Ils étaient nombreux à être assis sur des tabourets dans le couloir face à la porte de la salle de réunion qui faisait office de salle de délibération, certains étaient debout et d’autres assis par terre.
Ce rendez-vous dans ce couloir avait lieu avant midi et en fin d’après midi durant deux ou trois jours fin mai ou début juin chaque année.
Visages tendus ou rassurants comme à chaque fois qu’un groupe d’étudiants passait son diplôme. Il y avait des rires mais aussi des larmes de fatigue, d’angoisse ou de joie.
Je ne sais pas qui instaura cette nouvelle règle mais tous les étudiants de cette promotion l’appliquèrent.
Chaque demi-journée le jury devait réunir les trois ou quatre étudiants dont ils venaient de voir le travail, les recevoir individuellement et leur donner le résultat des délibérations en motivant ce résultat. La règle était donc de ne rien dire en sortant de cette salle. Un des étudiants du groupe se tenait près de la porte avec un jouet revolver qu’il proposait au sortant. Mettre le canon du revolver sur sa tempe et tirer si l’on avait échoué, tirer deux coups en l’air pour l’obtention du diplôme, trois coups pour une mention et quatre pour les félicitations.
Comme s’ils le savaient tous, la première proposition n’allait concerner personne et ils s’amusèrent en exprimant leur bonheur soit après avoir tiré quatre coup le plus rapidement possible pour exploser de joie soit en tirant lentement un premier coup puis un autre et puis encore un autre et parfois encore un il y avait les heureux timides qui n’osaient aller jusqu’à quatre. Rares étaient les étudiants qui durent tirer seulement deux fois.

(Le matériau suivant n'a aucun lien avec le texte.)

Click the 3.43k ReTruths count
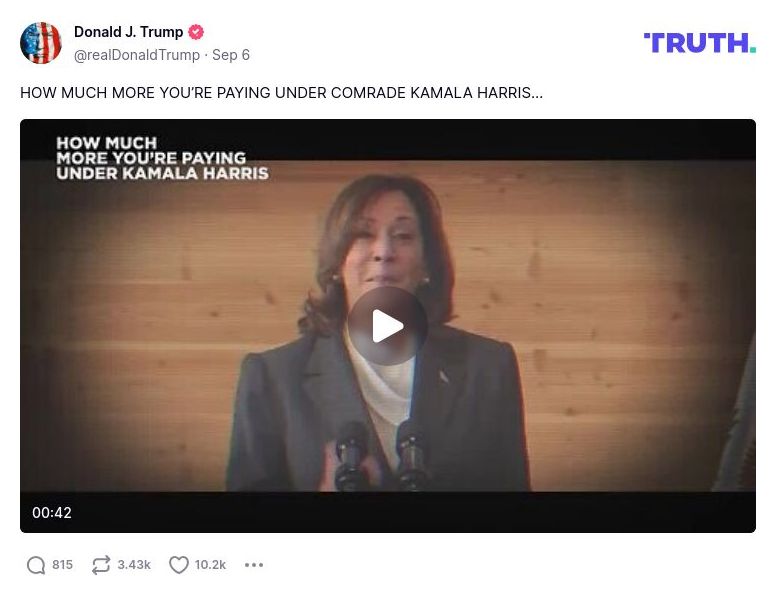Screen dimensions: 777x596 pos(134,565)
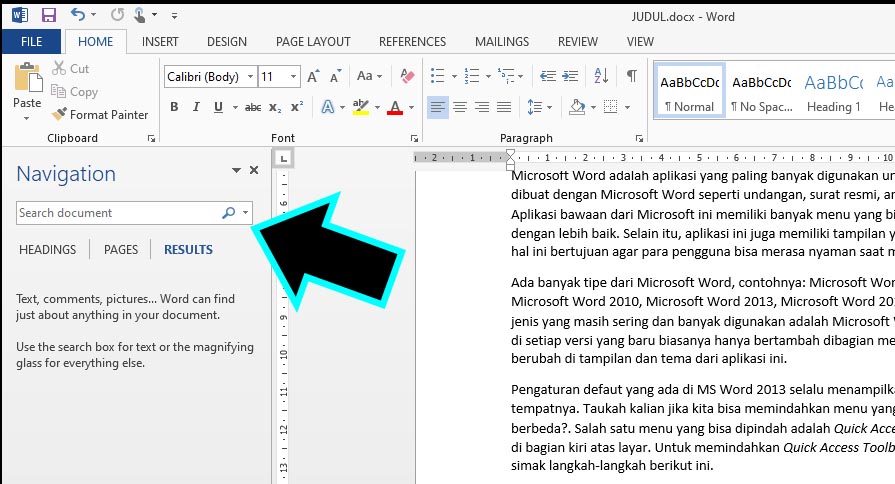Center align the paragraph text
This screenshot has height=484, width=895.
460,107
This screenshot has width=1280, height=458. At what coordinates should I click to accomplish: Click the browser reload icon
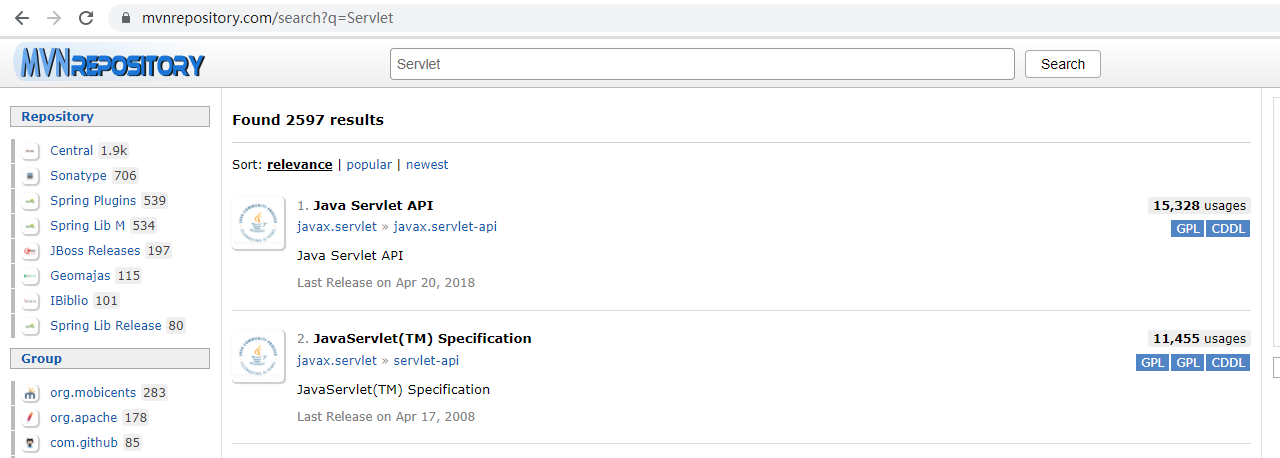click(86, 18)
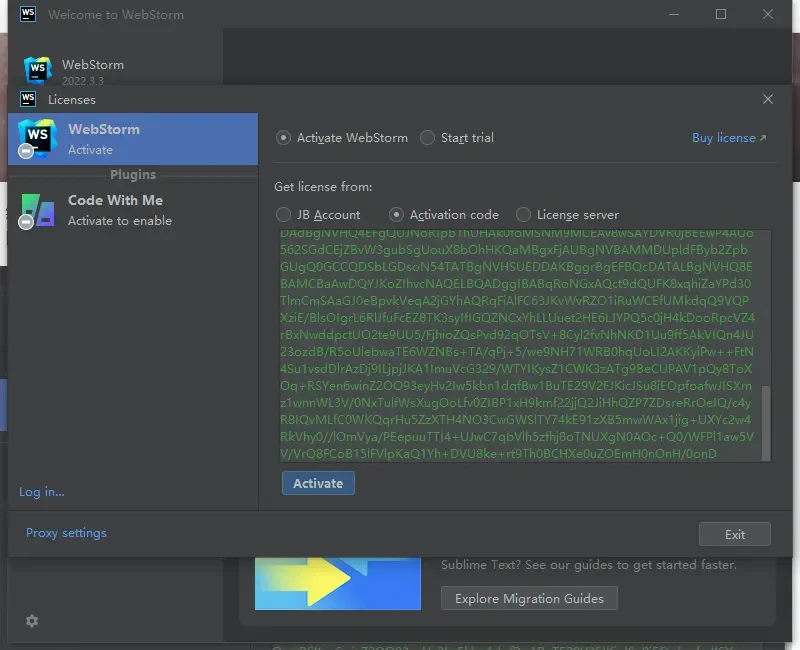Open the Buy license link
Image resolution: width=800 pixels, height=650 pixels.
(x=728, y=138)
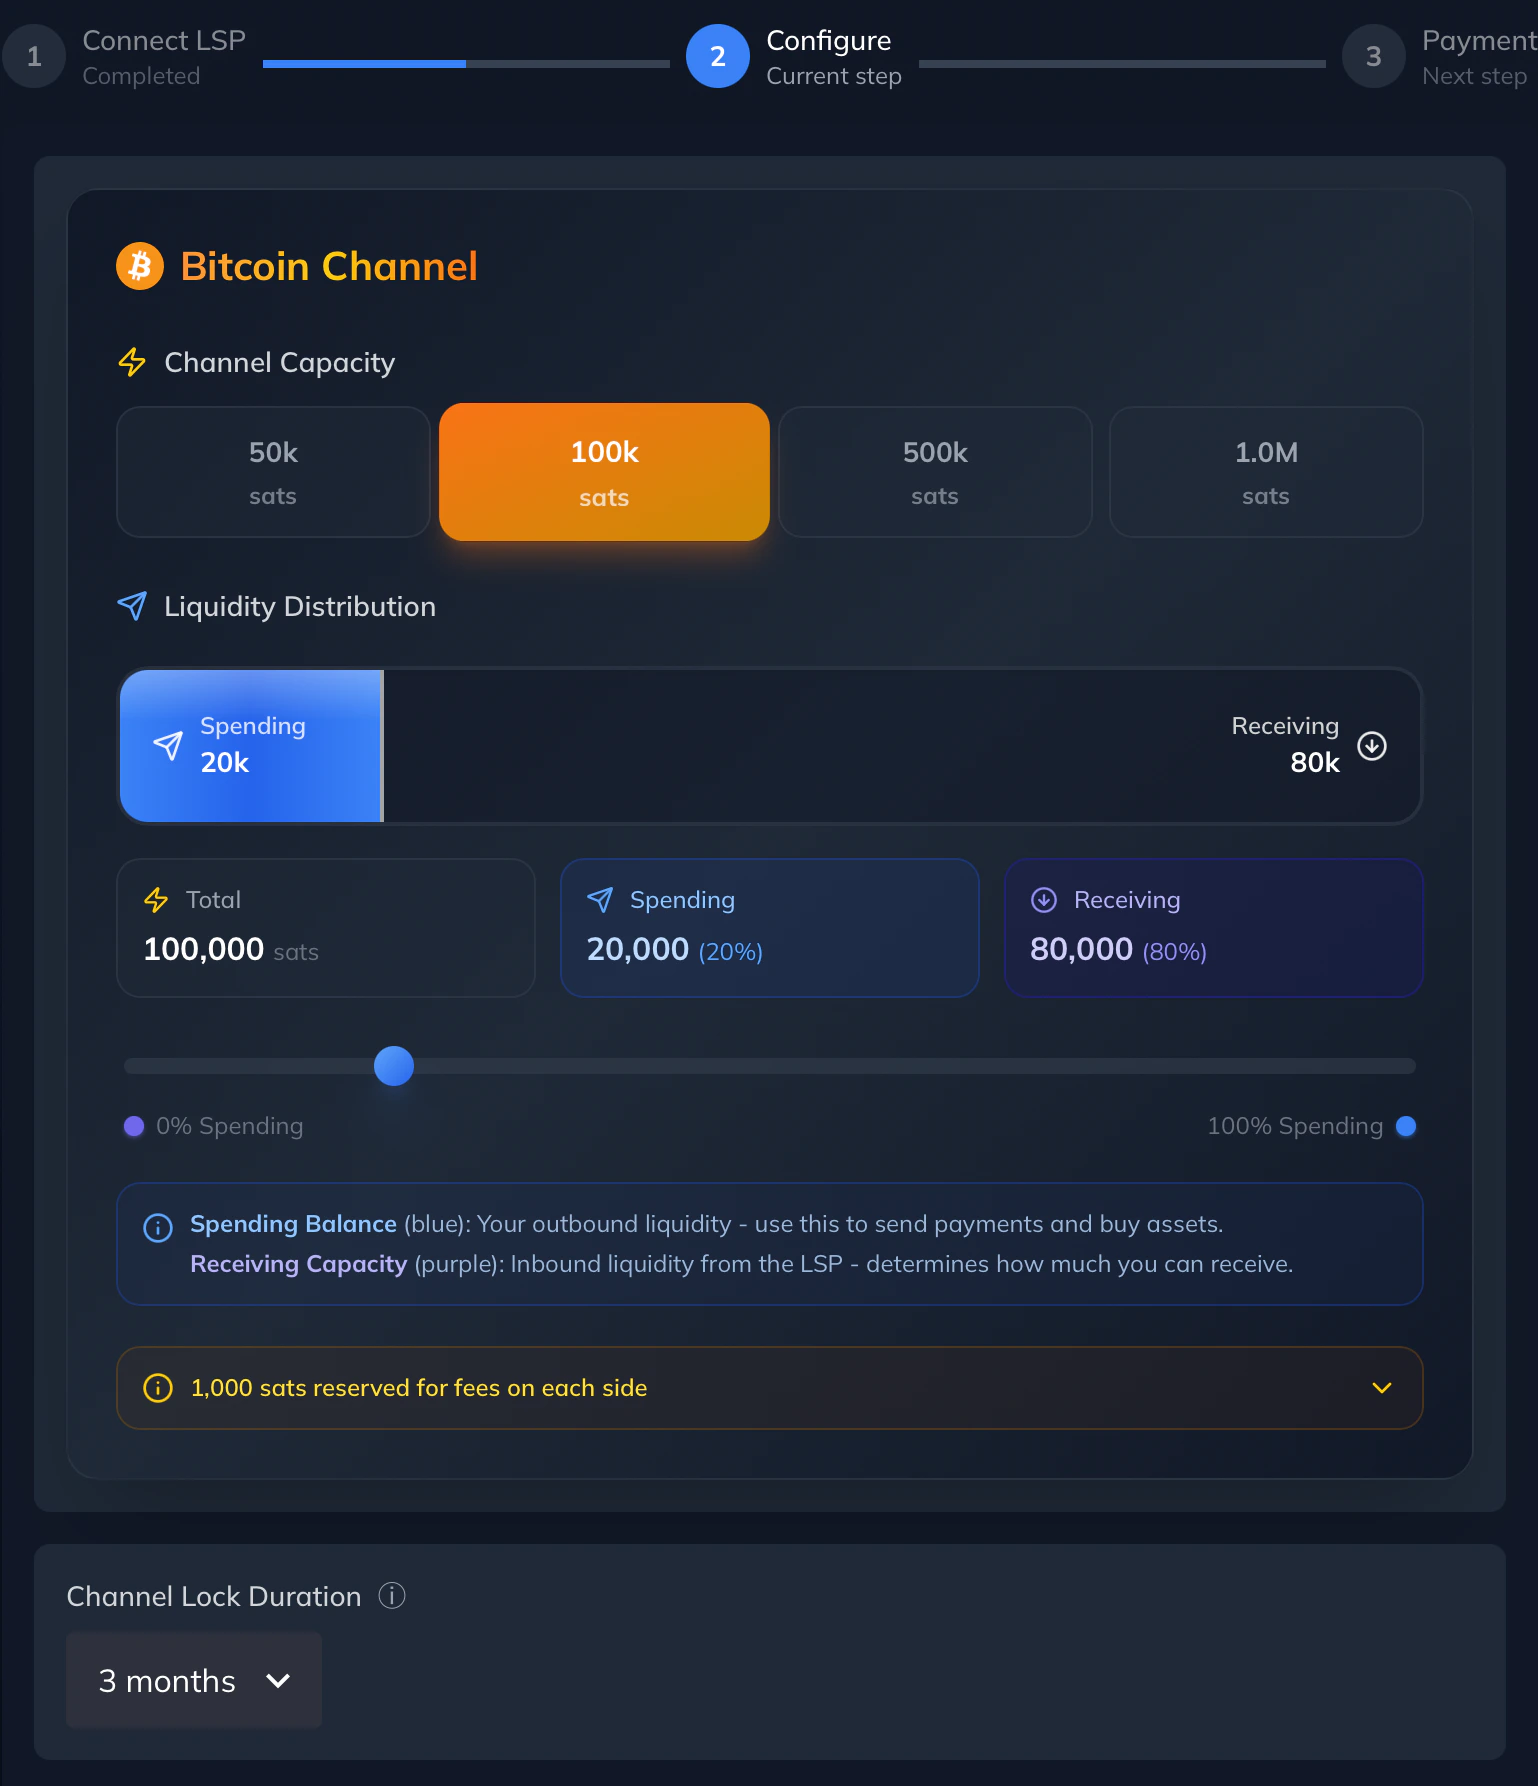Click the paper plane Liquidity Distribution icon
Image resolution: width=1538 pixels, height=1786 pixels.
click(131, 606)
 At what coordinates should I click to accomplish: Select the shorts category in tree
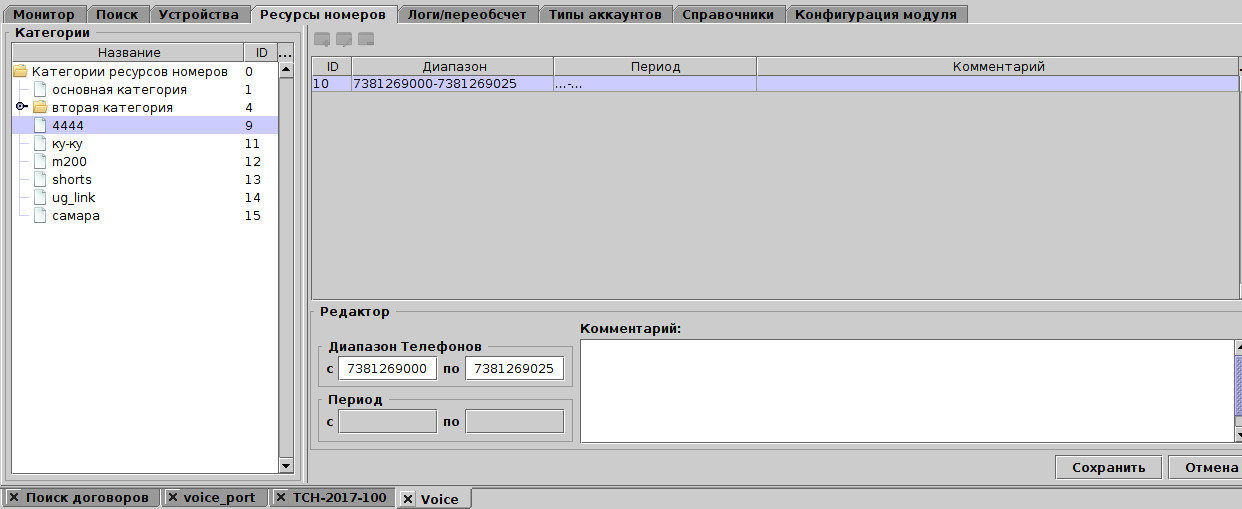(72, 180)
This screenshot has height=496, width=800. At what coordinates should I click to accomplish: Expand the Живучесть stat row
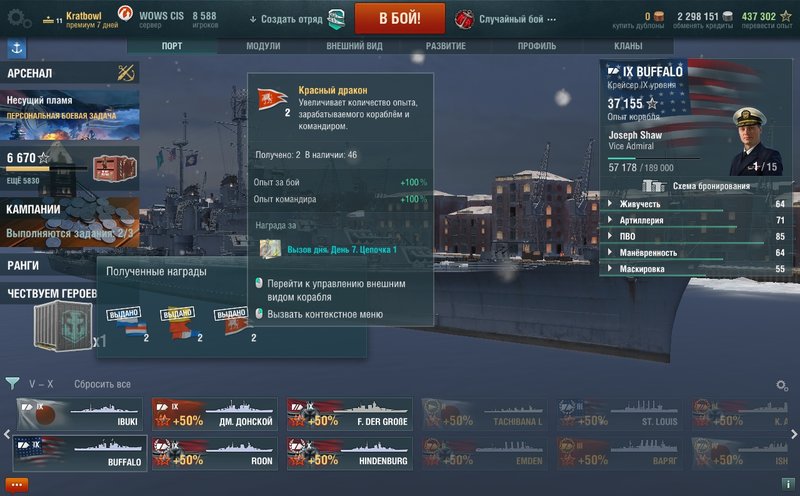click(696, 204)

Ce couloir, était occulté durant plusieurs minutes, les personnes qui n’étaient pas concernés par ce qui se déroulait s’arrêtaient par obligation, demandaient quelle section ? avions-nous déjà des résultats, le jury était-il sévère ?
Loin de moi, de l’autre côté du couloir, la plus jeune de nos professeurs terriblement blonde cachait les scintillements liquides de ses yeux derrière des sourires excessivement généreux. Alors j’ai pensé que le temps avait cette faculté de dissoudre les excès, non pas pour les faire disparaître mais au contraire pour qu’ils apparaissent sans cesse dans une absence de temps. Les émotions ont la légèreté de l’air que l’on respire.
C’est dans ce vide vertigineux que j’évolue. Je ne fais que m’éloigner.